Freeing your hands and opening up your outer ear, BATBAND headphones use the bones in your skull to play music.
BATBAND Headphones, Bone Conducting Cans
The ultimate way to remain in tune with your surroundings while listening to music usually means open-back headphones. Which in turn also means sound leakage. In public arenas, this is frowned upon – especially on New York City transportation. London-based tech company, Studio Banana Things, has created a futuristic-looking headset that will change that. BATBAND headphones are not over-ear, on-ear, or in-ear. In fact, these headphones don’t even touch your ears – the outer ear that is.
BATBAND headphones use bone conduction to vibrate your inner ear, rather than play music through your outer ear. This causes you to hear the music twice as loud, while vocal content is basically unheard by those next to you. The headband-like device uses a steel spring to clamp to the back of your head. The inside is lined with padding for long wearing comfort and to prevent sound leakage. Inside the band are three transducers which emit sound waves – two at the temporal bone (sides of the head) and one at the occipital bone (back of the head) – resulting in bone conduction.Users have described the listening experience as feeling the music inside their head or a sensation where the music feels like it’s in the center of their head.
BATBAND works by using Bluetooth technology to pair with your cellphone. The outside has two touch sensors for basic controls. The left side features a button to power on the device, take calls, and end calls. The right side features a swiping sensor to turn the volume up and down as well as skip back and forth between tracks.
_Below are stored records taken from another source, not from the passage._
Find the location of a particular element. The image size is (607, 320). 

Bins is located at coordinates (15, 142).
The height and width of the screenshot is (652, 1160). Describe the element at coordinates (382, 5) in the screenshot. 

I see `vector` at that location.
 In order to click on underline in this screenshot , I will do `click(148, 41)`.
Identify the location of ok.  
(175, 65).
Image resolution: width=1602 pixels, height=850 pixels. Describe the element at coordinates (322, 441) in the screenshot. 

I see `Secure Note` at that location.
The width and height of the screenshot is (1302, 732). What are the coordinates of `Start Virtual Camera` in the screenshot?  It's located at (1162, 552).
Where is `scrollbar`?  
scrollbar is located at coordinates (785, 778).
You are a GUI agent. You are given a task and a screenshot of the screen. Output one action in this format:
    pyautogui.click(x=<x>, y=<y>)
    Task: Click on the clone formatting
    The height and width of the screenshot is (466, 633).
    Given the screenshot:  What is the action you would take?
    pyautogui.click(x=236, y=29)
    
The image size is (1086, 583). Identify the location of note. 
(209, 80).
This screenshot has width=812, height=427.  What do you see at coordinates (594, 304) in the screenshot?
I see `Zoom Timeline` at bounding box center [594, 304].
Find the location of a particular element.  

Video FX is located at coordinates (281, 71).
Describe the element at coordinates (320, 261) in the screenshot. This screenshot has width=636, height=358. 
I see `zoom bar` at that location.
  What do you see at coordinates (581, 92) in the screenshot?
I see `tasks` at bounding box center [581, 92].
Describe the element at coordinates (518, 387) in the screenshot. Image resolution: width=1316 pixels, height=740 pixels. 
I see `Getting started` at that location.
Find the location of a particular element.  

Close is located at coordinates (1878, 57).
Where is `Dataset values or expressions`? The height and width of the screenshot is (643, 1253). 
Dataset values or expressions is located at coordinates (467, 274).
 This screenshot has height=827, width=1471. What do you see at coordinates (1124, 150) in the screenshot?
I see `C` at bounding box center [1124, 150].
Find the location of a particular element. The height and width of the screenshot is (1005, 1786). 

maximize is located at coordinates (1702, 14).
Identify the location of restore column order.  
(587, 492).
The unit charges via USB port and can last up to 6 hours of music playback and 8 hours of talk time. BATBAND is said to reach a frequency range between 20 – 190,000 Hertz.
BATBAND headphones will retail for $250, but can be purchased via Indiegogo for a discount at $199. These are looking to be a popular product as Studio Banana Things has raised over $800,000 through crowdsourcing as of May 25. These bone conducting headphones will ship to backers in July.